>>
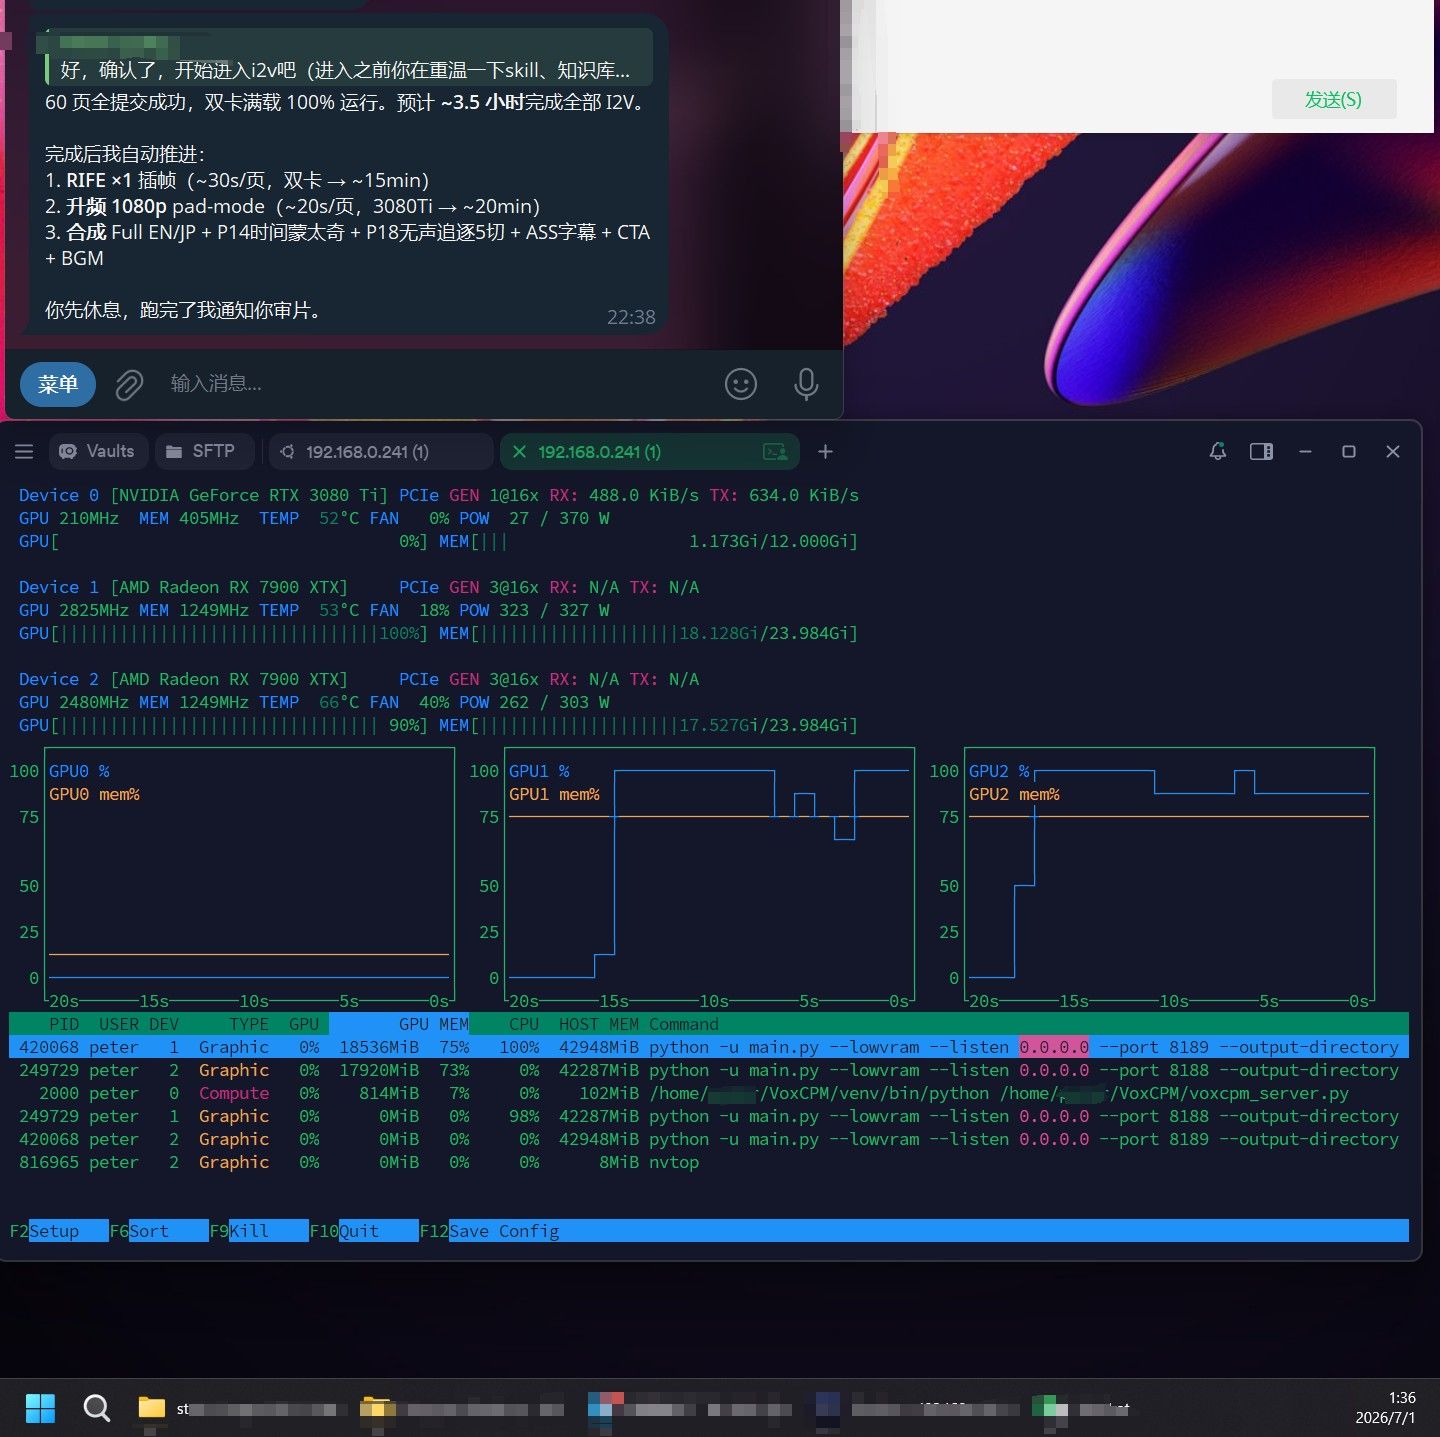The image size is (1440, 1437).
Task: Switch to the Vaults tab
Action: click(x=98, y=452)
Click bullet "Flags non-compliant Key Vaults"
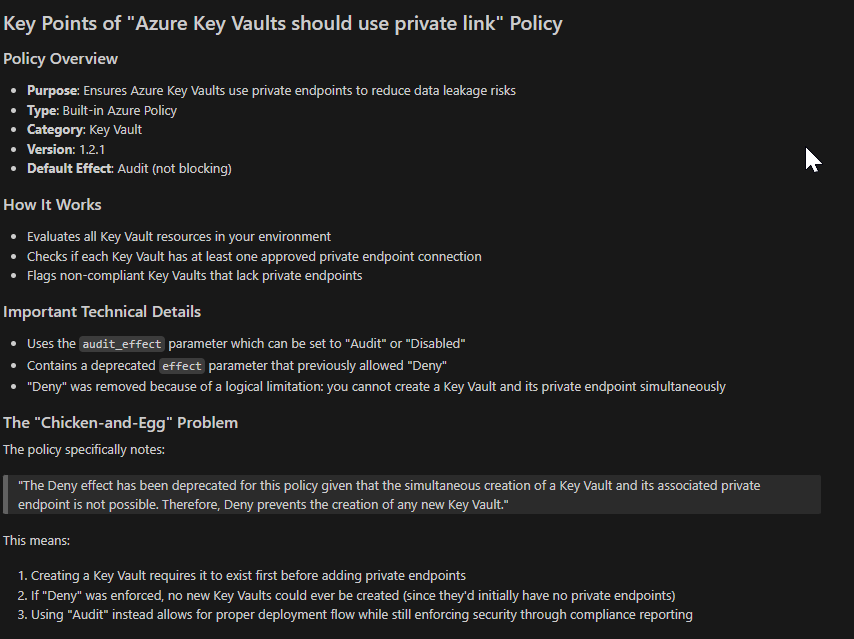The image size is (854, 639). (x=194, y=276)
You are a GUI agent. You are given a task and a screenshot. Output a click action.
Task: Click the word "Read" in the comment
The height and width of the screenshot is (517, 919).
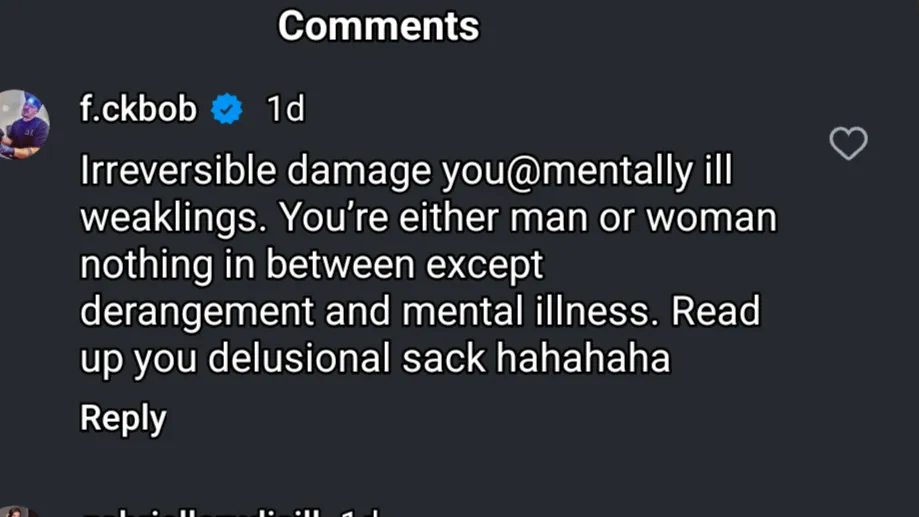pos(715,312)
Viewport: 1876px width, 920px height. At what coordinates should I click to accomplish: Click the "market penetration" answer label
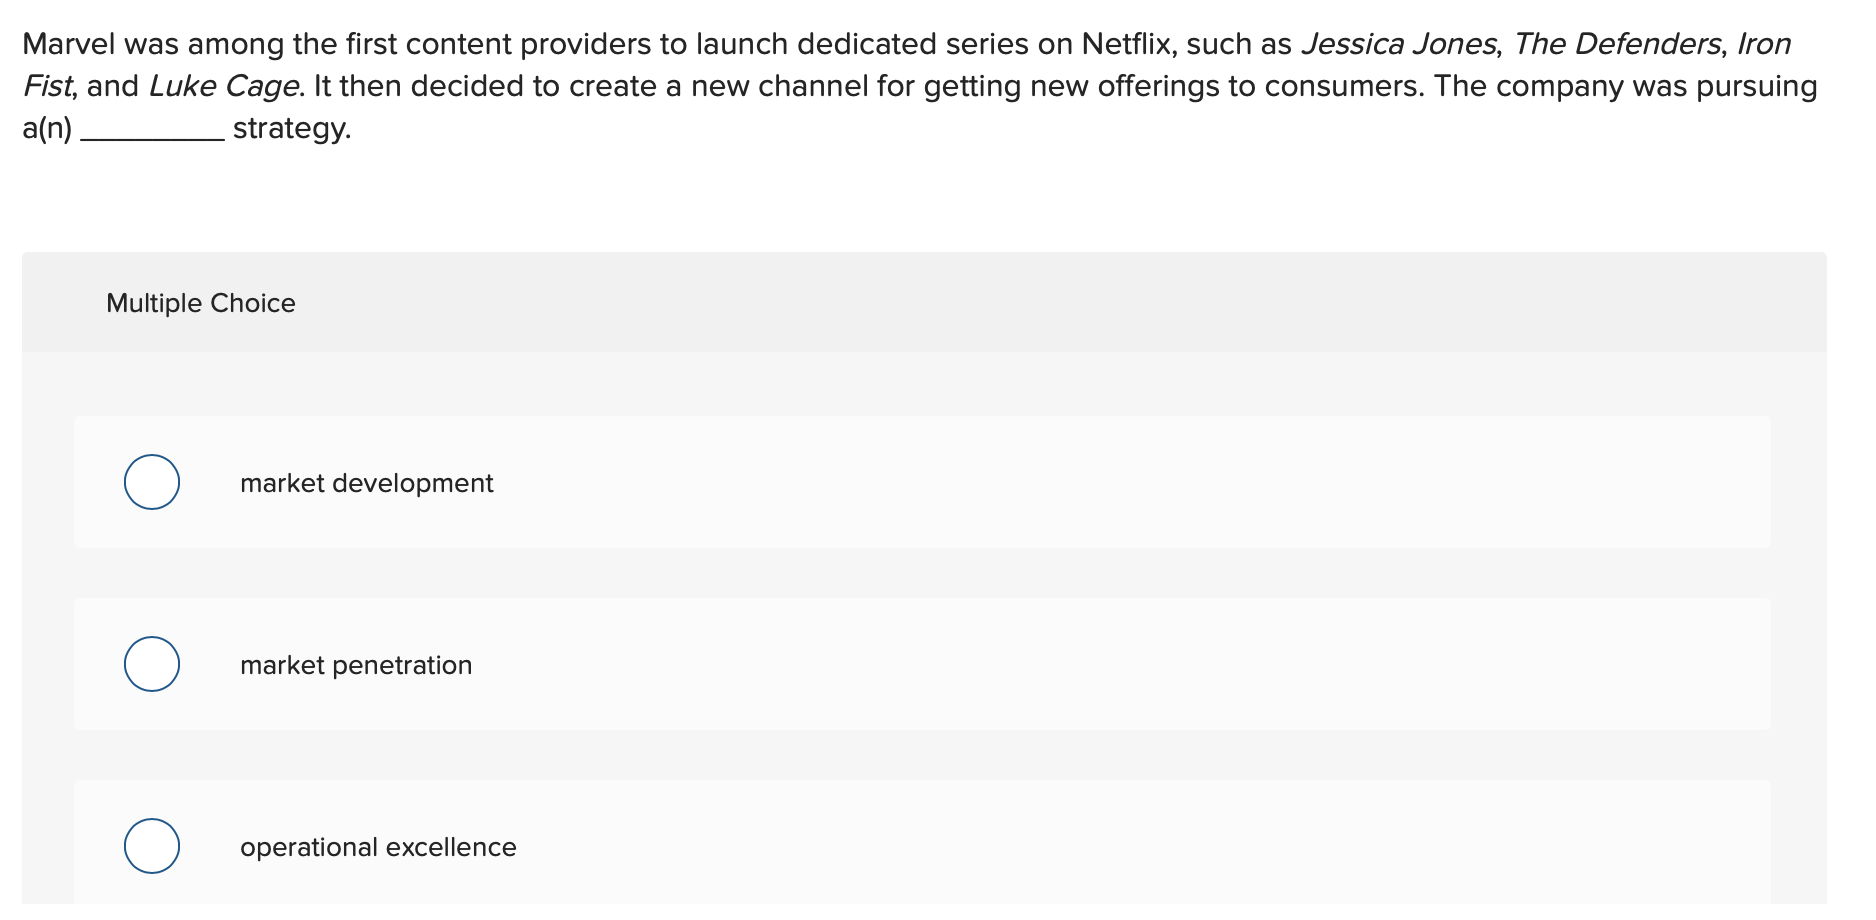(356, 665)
<<
What is expected: Your copy must hold exactly the lines from the one with "The height and" to the end of the records above, both included, and no pictures.

Response area:
The height and width of the screenshot is (517, 919).
pos(715,312)
Viewport: 1876px width, 920px height. At what coordinates should I click to accomplish: Click the "market penetration" answer label
(356, 665)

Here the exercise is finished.